_PROVIDED ENTRIES_:
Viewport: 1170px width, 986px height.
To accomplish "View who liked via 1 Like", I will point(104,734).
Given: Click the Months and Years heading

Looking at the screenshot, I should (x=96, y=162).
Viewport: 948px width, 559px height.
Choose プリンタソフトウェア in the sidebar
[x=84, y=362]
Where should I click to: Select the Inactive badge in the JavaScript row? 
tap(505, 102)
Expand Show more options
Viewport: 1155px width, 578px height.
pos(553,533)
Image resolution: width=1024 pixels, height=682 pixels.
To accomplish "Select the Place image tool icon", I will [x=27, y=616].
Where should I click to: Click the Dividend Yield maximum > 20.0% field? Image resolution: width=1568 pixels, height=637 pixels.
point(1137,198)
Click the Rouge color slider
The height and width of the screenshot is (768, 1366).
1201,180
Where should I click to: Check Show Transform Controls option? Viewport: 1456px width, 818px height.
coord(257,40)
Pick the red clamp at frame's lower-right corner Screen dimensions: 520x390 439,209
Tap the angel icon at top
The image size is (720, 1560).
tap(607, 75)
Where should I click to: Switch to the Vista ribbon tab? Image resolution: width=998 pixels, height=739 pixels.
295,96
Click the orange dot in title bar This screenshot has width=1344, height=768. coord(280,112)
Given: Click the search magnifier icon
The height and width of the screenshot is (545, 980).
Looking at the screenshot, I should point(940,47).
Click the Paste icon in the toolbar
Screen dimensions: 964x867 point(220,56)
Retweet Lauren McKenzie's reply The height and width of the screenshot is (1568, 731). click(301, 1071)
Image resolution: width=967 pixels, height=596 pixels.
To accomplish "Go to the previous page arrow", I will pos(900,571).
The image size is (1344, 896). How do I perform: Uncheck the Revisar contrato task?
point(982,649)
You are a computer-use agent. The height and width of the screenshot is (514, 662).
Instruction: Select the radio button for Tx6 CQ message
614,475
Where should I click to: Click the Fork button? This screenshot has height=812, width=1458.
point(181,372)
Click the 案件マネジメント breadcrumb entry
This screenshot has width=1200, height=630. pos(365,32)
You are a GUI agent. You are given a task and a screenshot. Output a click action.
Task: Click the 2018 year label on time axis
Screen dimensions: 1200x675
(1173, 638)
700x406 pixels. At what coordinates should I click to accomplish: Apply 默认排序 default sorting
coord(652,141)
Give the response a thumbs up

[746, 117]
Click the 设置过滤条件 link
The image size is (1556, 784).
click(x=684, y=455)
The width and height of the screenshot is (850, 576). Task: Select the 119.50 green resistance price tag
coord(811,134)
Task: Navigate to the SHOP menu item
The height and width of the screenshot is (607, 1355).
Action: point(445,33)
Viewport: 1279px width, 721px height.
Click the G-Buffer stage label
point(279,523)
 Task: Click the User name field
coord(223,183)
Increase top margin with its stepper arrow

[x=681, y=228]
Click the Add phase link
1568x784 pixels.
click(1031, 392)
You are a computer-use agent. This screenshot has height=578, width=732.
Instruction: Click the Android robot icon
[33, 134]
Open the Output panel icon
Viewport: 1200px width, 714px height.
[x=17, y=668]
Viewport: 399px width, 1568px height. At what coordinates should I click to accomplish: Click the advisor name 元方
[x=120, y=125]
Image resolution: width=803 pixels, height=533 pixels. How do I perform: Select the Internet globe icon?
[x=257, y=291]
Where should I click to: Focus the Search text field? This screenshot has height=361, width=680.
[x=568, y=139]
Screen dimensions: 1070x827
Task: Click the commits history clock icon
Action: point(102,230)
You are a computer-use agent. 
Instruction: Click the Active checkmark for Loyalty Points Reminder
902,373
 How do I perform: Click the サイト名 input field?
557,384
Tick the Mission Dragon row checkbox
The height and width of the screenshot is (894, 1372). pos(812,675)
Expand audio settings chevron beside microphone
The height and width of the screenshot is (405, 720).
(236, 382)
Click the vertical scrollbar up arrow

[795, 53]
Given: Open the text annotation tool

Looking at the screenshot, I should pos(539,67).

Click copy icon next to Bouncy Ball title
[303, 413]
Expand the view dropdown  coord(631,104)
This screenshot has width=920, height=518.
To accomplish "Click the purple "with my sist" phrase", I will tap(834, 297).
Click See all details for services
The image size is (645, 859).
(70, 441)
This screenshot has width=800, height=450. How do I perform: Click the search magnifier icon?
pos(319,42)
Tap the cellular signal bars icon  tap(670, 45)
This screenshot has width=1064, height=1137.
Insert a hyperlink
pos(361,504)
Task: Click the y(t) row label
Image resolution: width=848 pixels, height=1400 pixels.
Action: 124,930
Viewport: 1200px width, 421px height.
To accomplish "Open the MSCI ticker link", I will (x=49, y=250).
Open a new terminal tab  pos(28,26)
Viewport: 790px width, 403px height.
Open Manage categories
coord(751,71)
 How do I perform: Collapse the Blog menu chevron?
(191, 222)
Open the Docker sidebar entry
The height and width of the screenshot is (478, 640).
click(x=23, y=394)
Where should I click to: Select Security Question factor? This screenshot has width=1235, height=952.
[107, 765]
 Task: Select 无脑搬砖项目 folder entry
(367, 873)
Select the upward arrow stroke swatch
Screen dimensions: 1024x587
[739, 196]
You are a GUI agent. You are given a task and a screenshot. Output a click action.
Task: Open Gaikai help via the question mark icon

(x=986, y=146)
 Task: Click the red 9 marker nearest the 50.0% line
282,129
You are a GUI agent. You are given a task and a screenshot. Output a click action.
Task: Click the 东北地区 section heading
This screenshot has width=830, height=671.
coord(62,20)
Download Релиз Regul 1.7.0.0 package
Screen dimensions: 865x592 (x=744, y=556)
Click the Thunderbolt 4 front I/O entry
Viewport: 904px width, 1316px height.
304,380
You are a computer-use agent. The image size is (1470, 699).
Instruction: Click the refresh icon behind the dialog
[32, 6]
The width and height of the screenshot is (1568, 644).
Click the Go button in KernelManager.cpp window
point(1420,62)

_WHAT YOU SHOULD DO_: Return every record above. Copy each one exactly.

_SOLVED PROBLEM_:
Viewport: 1170px width, 986px height.
To accomplish "View who liked via 1 Like", I will point(104,734).
Given: Click the Months and Years heading

Looking at the screenshot, I should (x=96, y=162).
Viewport: 948px width, 559px height.
Choose プリンタソフトウェア in the sidebar
[x=84, y=362]
Where should I click to: Select the Inactive badge in the JavaScript row? 
tap(505, 102)
Expand Show more options
Viewport: 1155px width, 578px height.
pos(553,533)
Image resolution: width=1024 pixels, height=682 pixels.
To accomplish "Select the Place image tool icon", I will [x=27, y=616].
Where should I click to: Click the Dividend Yield maximum > 20.0% field? Image resolution: width=1568 pixels, height=637 pixels.
point(1137,198)
Click the Rouge color slider
The height and width of the screenshot is (768, 1366).
1201,180
Where should I click to: Check Show Transform Controls option? Viewport: 1456px width, 818px height.
coord(257,40)
Pick the red clamp at frame's lower-right corner Screen dimensions: 520x390 439,209
Tap the angel icon at top
The image size is (720, 1560).
tap(607, 75)
Where should I click to: Switch to the Vista ribbon tab? Image resolution: width=998 pixels, height=739 pixels.
295,96
Click the orange dot in title bar This screenshot has width=1344, height=768. coord(280,112)
Given: Click the search magnifier icon
The height and width of the screenshot is (545, 980).
Looking at the screenshot, I should point(940,47).
Click the Paste icon in the toolbar
Screen dimensions: 964x867 point(220,56)
Retweet Lauren McKenzie's reply The height and width of the screenshot is (1568, 731). click(301, 1071)
Image resolution: width=967 pixels, height=596 pixels.
To accomplish "Go to the previous page arrow", I will pos(900,571).
The image size is (1344, 896). How do I perform: Uncheck the Revisar contrato task?
point(982,649)
You are a computer-use agent. The height and width of the screenshot is (514, 662).
Instruction: Select the radio button for Tx6 CQ message
614,475
Where should I click to: Click the Fork button? This screenshot has height=812, width=1458.
point(181,372)
Click the 案件マネジメント breadcrumb entry
This screenshot has width=1200, height=630. pos(365,32)
You are a GUI agent. You are given a task and a screenshot. Output a click action.
Task: Click the 2018 year label on time axis
Screen dimensions: 1200x675
(1173, 638)
700x406 pixels. At what coordinates should I click to accomplish: Apply 默认排序 default sorting
coord(652,141)
Give the response a thumbs up

[746, 117]
Click the 设置过滤条件 link
The image size is (1556, 784).
click(x=684, y=455)
The width and height of the screenshot is (850, 576). Task: Select the 119.50 green resistance price tag
coord(811,134)
Task: Navigate to the SHOP menu item
The height and width of the screenshot is (607, 1355).
Action: point(445,33)
Viewport: 1279px width, 721px height.
Click the G-Buffer stage label
point(279,523)
 Task: Click the User name field
coord(223,183)
Increase top margin with its stepper arrow

[x=681, y=228]
Click the Add phase link
1568x784 pixels.
click(1031, 392)
You are a computer-use agent. This screenshot has height=578, width=732.
Instruction: Click the Android robot icon
[33, 134]
Open the Output panel icon
Viewport: 1200px width, 714px height.
[x=17, y=668]
Viewport: 399px width, 1568px height. At what coordinates should I click to accomplish: Click the advisor name 元方
[x=120, y=125]
Image resolution: width=803 pixels, height=533 pixels. How do I perform: Select the Internet globe icon?
[x=257, y=291]
Where should I click to: Focus the Search text field? This screenshot has height=361, width=680.
[x=568, y=139]
Screen dimensions: 1070x827
Task: Click the commits history clock icon
Action: point(102,230)
You are a computer-use agent. 
Instruction: Click the Active checkmark for Loyalty Points Reminder
902,373
 How do I perform: Click the サイト名 input field?
557,384
Tick the Mission Dragon row checkbox
The height and width of the screenshot is (894, 1372). pos(812,675)
Expand audio settings chevron beside microphone
The height and width of the screenshot is (405, 720).
(236, 382)
Click the vertical scrollbar up arrow

[795, 53]
Given: Open the text annotation tool

Looking at the screenshot, I should pos(539,67).

Click copy icon next to Bouncy Ball title
[303, 413]
Expand the view dropdown  coord(631,104)
This screenshot has width=920, height=518.
To accomplish "Click the purple "with my sist" phrase", I will tap(834, 297).
Click See all details for services
The image size is (645, 859).
(70, 441)
This screenshot has width=800, height=450. How do I perform: Click the search magnifier icon?
pos(319,42)
Tap the cellular signal bars icon  tap(670, 45)
This screenshot has width=1064, height=1137.
Insert a hyperlink
pos(361,504)
Task: Click the y(t) row label
Image resolution: width=848 pixels, height=1400 pixels.
Action: 124,930
Viewport: 1200px width, 421px height.
To accomplish "Open the MSCI ticker link", I will (x=49, y=250).
Open a new terminal tab  pos(28,26)
Viewport: 790px width, 403px height.
Open Manage categories
coord(751,71)
 How do I perform: Collapse the Blog menu chevron?
(191, 222)
Open the Docker sidebar entry
The height and width of the screenshot is (478, 640).
click(x=23, y=394)
Where should I click to: Select Security Question factor? This screenshot has width=1235, height=952.
[107, 765]
 Task: Select 无脑搬砖项目 folder entry
(367, 873)
Select the upward arrow stroke swatch
Screen dimensions: 1024x587
[739, 196]
You are a GUI agent. You are given a task and a screenshot. Output a click action.
Task: Open Gaikai help via the question mark icon

(x=986, y=146)
 Task: Click the red 9 marker nearest the 50.0% line
282,129
You are a GUI agent. You are given a task and a screenshot. Output a click action.
Task: Click the 东北地区 section heading
This screenshot has width=830, height=671.
coord(62,20)
Download Релиз Regul 1.7.0.0 package
Screen dimensions: 865x592 (x=744, y=556)
Click the Thunderbolt 4 front I/O entry
Viewport: 904px width, 1316px height.
304,380
You are a computer-use agent. The image size is (1470, 699).
Instruction: Click the refresh icon behind the dialog
[32, 6]
The width and height of the screenshot is (1568, 644).
Click the Go button in KernelManager.cpp window
point(1420,62)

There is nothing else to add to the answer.